ACTIVITY
What is needed here is every line of the records that includes "screenshot".

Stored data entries
# # # # #

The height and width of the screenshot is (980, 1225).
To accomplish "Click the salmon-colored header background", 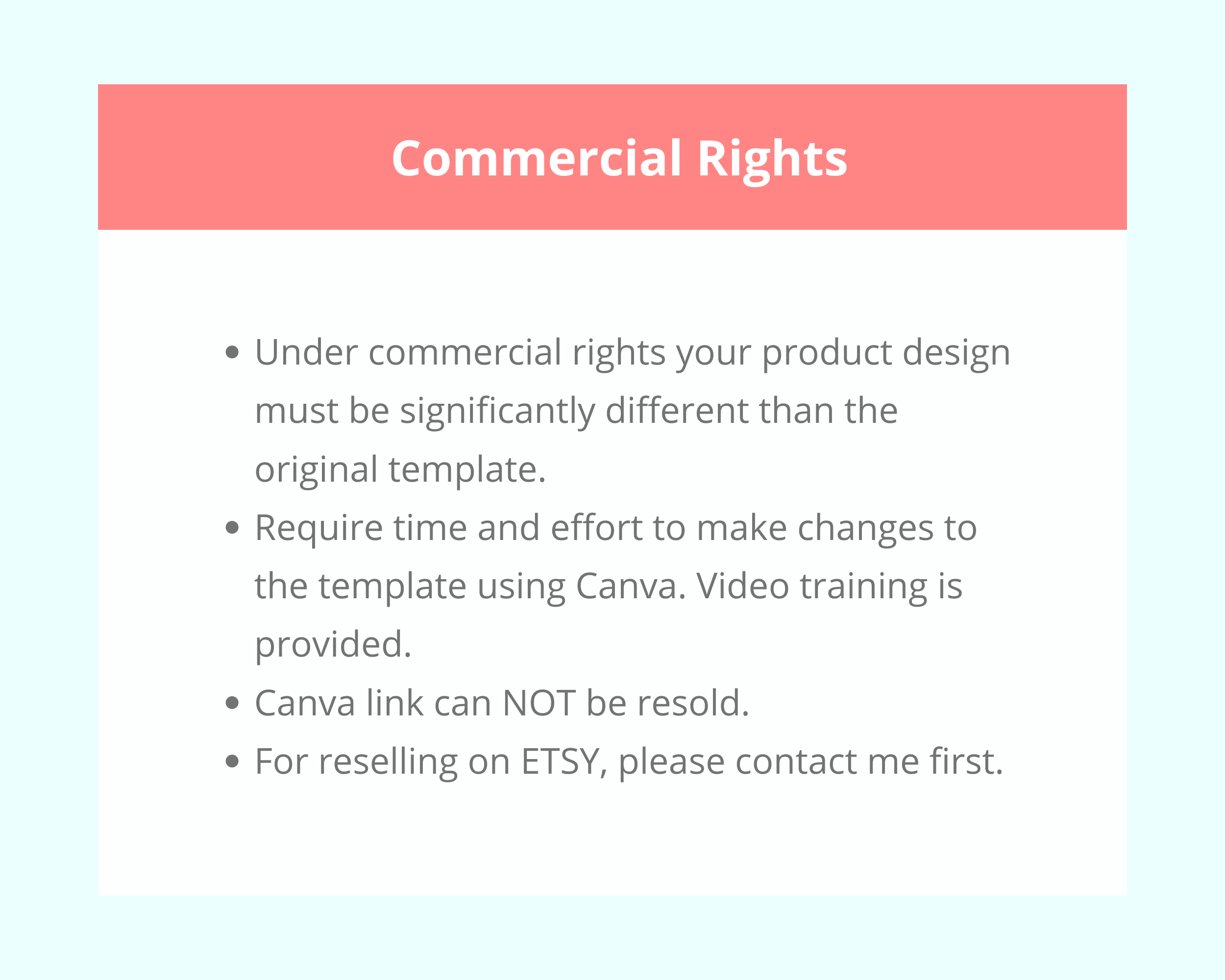I will coord(612,158).
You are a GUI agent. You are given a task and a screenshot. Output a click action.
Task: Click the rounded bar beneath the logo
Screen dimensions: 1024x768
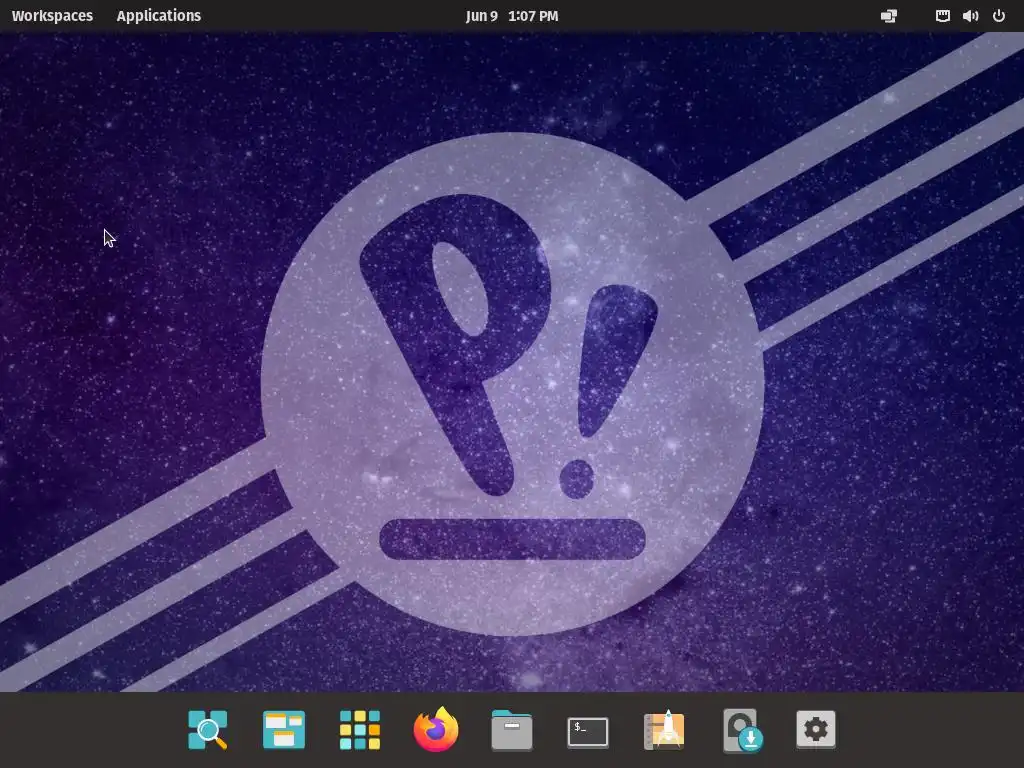pos(513,539)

# # # # #

COMPLETED EXERCISE
The height and width of the screenshot is (980, 1225).
You are a GUI agent. You are given a task and a screenshot. Output a click action.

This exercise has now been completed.